• **DIRECTIONS**:
a - In the text on firing bad clients, what is gentleness said to be?
b - Write out everything in the text on firing bad clients from "No social contract" down to "hire your replacement.".

• **TEXT SEGMENT**:
Helping to hire your replacement is a good strategy for protecting your reputation. But be careful about throwing the grenade of a bad client at a friend or colleague. If your ex-boyfriend was a total psycho, would you set your roommate up with him? No, better to refer Mr. Bad Client to strangers.
Keep in mind that you always have the freedom to say, “No, thank you,” and leave it at that. People are sometimes surprised when a freelancer or solopreneur says no to money, but the fact is, many projects aren’t worth the headache.
Some personality types still won’t take a hint, and will try to threaten, bully, or beg their way back into your queue. If Mr. Bad Client pushes back on any of the above, you can respond, “Please respect the boundaries I have made clear,” and effectively cut off the conversation.
Stand your ground.
No social contract obligates you to respond to emails and text messages. But you always want to be tactful and kind even while you’re asking Mr. Bad Client to not email you again.
Tweak his ego, and he’ll be more than happy to badmouth you.
Finally, in closing, remember: Your goal as a creative professional is not to do your clients’ bidding but to protect positive outcomes. If you must fire clients, try to leave on a good note, and if possible, hire your replacement.
The world is small, and you’ll never regret exercising grace and gentleness when you fire bad clients. Gentleness is power under control.

• **DATA EXCERPT**:
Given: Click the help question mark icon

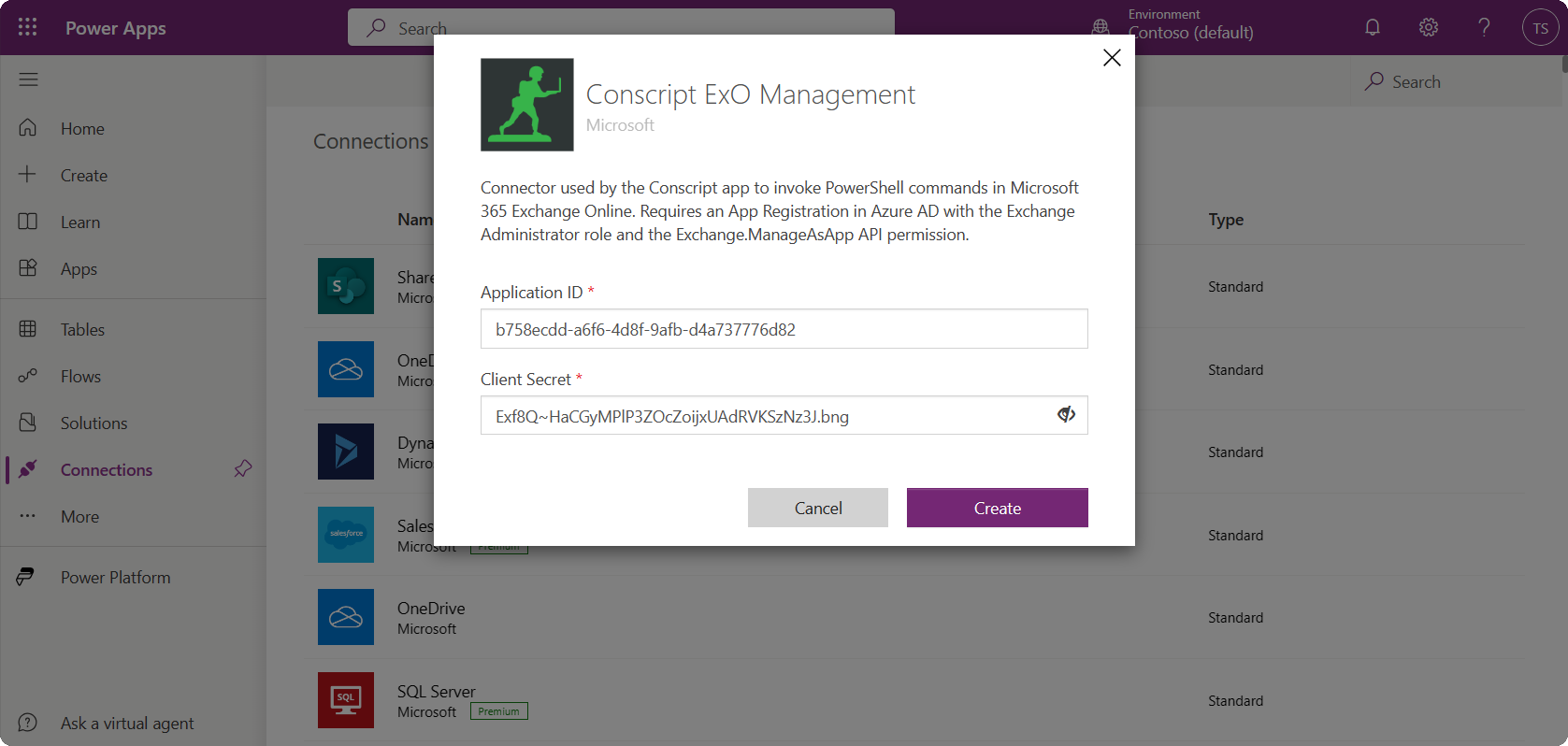Looking at the screenshot, I should click(1484, 27).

• **TASK-BY-TASK SOLUTIONS**:
a - Power under control.

b -
No social contract obligates you to respond to emails and text messages. But you always want to be tactful and kind even while you’re asking Mr. Bad Client to not email you again.
Tweak his ego, and he’ll be more than happy to badmouth you.
Finally, in closing, remember: Your goal as a creative professional is not to do your clients’ bidding but to protect positive outcomes. If you must fire clients, try to leave on a good note, and if possible, hire your replacement.